Exercise directions
Only the lines from the one containing "Task: Toggle the green monitor display button" through the end of the data belong in the answer; reproduce them exactly.

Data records
_ _ _ _ _

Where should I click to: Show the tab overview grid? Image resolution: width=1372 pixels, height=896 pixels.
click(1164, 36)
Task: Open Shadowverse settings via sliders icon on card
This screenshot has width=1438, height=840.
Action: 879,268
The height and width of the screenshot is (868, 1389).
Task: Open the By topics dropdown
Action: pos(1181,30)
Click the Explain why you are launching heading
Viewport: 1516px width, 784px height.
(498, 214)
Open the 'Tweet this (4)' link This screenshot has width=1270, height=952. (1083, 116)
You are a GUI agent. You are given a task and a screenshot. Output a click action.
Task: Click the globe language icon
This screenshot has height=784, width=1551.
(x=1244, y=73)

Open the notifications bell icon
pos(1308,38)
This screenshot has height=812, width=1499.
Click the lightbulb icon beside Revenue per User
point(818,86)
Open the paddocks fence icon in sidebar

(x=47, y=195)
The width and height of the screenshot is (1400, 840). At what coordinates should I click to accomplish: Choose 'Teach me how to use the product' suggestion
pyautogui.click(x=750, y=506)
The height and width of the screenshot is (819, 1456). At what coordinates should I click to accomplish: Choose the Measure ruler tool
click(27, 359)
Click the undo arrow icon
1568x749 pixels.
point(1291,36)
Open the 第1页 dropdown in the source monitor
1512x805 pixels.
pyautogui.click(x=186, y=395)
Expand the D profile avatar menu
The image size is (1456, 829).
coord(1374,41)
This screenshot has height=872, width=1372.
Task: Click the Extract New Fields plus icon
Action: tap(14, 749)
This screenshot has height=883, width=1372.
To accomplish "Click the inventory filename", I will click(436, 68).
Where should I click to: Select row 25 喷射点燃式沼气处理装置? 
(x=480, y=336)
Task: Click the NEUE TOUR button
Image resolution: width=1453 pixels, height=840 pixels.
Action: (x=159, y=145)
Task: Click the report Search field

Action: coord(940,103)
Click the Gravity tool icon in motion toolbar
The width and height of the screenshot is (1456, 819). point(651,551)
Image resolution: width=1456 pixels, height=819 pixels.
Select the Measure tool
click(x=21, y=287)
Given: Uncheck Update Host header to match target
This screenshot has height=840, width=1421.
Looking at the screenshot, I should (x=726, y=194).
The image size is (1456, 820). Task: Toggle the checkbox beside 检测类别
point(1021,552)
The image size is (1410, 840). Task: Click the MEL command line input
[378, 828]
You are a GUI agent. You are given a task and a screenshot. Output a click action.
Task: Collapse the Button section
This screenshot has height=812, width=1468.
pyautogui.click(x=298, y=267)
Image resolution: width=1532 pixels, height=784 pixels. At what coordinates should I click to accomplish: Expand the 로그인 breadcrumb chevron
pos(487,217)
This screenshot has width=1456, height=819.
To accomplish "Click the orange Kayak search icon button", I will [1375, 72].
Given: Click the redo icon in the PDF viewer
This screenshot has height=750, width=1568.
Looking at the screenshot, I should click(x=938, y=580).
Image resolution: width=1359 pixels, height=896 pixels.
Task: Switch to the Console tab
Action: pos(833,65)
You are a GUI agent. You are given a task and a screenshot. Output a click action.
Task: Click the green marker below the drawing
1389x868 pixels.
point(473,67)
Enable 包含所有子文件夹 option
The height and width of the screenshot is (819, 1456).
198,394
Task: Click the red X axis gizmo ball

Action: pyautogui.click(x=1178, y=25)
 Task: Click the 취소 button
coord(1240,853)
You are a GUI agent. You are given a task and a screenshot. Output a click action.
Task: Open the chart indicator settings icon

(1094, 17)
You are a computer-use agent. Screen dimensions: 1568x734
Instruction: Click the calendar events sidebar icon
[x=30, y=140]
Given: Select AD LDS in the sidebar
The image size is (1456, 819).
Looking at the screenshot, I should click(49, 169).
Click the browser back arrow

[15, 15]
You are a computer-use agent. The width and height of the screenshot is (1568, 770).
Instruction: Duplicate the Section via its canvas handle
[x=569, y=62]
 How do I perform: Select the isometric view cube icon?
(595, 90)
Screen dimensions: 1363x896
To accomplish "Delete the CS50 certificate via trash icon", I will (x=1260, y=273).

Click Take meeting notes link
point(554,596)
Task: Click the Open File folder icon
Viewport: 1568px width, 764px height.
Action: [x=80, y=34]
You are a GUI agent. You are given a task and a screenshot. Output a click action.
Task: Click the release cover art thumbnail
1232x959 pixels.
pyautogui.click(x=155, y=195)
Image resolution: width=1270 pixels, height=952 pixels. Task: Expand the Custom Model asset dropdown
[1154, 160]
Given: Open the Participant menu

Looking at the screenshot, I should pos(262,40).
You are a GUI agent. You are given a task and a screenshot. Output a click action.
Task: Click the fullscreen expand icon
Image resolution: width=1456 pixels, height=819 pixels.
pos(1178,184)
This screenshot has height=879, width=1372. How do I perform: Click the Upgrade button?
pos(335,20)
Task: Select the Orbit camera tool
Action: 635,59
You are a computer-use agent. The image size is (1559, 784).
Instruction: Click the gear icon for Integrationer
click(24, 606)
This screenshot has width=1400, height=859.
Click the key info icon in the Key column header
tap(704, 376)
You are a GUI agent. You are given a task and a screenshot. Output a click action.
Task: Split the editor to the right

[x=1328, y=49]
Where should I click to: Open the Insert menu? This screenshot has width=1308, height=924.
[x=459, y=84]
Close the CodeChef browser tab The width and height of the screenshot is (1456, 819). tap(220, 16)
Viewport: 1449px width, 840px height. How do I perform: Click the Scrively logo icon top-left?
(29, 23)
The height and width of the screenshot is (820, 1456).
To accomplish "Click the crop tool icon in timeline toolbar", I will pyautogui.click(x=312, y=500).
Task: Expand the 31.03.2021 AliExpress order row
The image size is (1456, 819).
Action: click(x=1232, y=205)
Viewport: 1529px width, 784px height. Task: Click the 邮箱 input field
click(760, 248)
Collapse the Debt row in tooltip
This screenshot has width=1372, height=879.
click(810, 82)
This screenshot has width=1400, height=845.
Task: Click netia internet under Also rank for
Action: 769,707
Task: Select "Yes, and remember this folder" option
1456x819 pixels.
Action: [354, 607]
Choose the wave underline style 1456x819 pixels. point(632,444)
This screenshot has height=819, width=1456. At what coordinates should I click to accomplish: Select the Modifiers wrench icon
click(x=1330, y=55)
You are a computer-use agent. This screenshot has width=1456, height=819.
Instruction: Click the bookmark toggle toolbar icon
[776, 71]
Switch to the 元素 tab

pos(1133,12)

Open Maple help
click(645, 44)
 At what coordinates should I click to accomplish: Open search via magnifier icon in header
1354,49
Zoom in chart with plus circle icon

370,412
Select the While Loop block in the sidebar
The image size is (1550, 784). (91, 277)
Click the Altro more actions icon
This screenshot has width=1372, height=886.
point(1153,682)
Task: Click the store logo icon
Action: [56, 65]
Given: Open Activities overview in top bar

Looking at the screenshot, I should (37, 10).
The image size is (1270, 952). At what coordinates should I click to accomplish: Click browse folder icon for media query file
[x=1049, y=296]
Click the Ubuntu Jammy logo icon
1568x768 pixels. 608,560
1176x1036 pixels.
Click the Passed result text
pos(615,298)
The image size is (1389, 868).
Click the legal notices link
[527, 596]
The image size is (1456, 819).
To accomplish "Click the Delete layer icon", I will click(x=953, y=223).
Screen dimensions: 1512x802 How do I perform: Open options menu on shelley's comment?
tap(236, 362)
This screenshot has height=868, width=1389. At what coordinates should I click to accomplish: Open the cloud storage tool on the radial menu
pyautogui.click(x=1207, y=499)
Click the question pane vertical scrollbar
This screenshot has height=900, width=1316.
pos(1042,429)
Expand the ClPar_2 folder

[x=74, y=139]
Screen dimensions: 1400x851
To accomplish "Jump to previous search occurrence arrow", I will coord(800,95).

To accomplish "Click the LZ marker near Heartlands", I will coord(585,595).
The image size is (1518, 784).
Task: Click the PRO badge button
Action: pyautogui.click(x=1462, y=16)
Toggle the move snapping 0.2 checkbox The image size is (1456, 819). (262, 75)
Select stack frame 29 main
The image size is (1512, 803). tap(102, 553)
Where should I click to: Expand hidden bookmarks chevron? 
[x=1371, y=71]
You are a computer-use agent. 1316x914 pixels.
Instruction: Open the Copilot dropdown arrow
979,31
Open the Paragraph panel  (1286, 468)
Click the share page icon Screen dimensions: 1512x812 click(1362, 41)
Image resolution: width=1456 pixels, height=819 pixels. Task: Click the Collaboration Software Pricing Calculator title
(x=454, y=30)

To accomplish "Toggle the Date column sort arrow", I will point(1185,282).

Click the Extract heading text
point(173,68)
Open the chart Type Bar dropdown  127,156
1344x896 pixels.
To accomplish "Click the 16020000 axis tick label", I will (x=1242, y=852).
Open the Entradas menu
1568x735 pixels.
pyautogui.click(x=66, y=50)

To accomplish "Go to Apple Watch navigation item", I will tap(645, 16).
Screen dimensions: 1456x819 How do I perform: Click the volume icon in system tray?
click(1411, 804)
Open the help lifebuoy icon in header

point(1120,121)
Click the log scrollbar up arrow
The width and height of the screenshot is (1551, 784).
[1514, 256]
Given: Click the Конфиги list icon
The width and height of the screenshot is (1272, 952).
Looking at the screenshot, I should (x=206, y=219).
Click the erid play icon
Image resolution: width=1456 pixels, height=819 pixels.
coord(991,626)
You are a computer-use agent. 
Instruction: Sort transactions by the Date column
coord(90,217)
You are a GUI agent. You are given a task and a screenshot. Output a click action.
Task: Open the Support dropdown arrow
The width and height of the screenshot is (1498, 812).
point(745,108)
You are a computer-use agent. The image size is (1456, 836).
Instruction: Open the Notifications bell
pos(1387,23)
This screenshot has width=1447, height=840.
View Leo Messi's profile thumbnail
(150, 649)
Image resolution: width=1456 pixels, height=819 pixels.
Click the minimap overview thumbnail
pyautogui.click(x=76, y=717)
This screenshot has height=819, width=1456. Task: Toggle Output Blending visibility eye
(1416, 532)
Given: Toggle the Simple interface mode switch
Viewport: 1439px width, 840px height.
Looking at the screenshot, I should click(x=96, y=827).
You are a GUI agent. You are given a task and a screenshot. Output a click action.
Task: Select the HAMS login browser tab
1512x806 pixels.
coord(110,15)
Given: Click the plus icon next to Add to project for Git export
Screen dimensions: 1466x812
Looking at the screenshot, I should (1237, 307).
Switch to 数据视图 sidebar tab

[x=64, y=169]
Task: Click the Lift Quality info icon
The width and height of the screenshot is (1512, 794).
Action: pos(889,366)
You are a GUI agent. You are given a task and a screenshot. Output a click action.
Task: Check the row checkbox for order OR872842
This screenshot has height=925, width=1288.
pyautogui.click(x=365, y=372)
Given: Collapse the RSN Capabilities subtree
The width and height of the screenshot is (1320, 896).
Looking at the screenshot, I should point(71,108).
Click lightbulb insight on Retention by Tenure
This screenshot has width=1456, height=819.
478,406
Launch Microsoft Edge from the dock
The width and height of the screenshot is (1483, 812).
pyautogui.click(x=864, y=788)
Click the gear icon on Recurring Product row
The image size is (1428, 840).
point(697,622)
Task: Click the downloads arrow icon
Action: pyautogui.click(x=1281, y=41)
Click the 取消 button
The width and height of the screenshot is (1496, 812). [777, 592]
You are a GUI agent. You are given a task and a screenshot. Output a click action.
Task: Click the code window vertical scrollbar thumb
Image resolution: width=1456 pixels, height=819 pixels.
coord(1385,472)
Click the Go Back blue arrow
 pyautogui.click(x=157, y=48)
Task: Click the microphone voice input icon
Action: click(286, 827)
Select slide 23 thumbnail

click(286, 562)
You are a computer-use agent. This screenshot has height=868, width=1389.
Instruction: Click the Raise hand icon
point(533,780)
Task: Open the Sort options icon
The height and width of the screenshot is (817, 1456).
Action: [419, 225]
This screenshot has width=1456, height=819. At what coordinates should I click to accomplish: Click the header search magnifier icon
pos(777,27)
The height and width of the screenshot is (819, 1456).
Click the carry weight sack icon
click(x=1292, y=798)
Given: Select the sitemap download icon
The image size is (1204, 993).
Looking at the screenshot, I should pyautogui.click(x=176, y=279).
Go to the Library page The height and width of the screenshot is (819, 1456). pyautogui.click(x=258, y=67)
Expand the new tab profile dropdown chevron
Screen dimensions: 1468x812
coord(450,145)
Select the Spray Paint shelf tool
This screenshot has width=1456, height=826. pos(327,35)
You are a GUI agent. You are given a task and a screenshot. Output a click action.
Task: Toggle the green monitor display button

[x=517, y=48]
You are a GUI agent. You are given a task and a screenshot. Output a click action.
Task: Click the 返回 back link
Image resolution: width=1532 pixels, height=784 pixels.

_ _ _ _ _

Output below
Task: Toggle the green monitor display button

[x=517, y=48]
You are a GUI agent. You are given a task and a screenshot. Output a click action.
Task: Click the 返回 back link
Image resolution: width=1532 pixels, height=784 pixels.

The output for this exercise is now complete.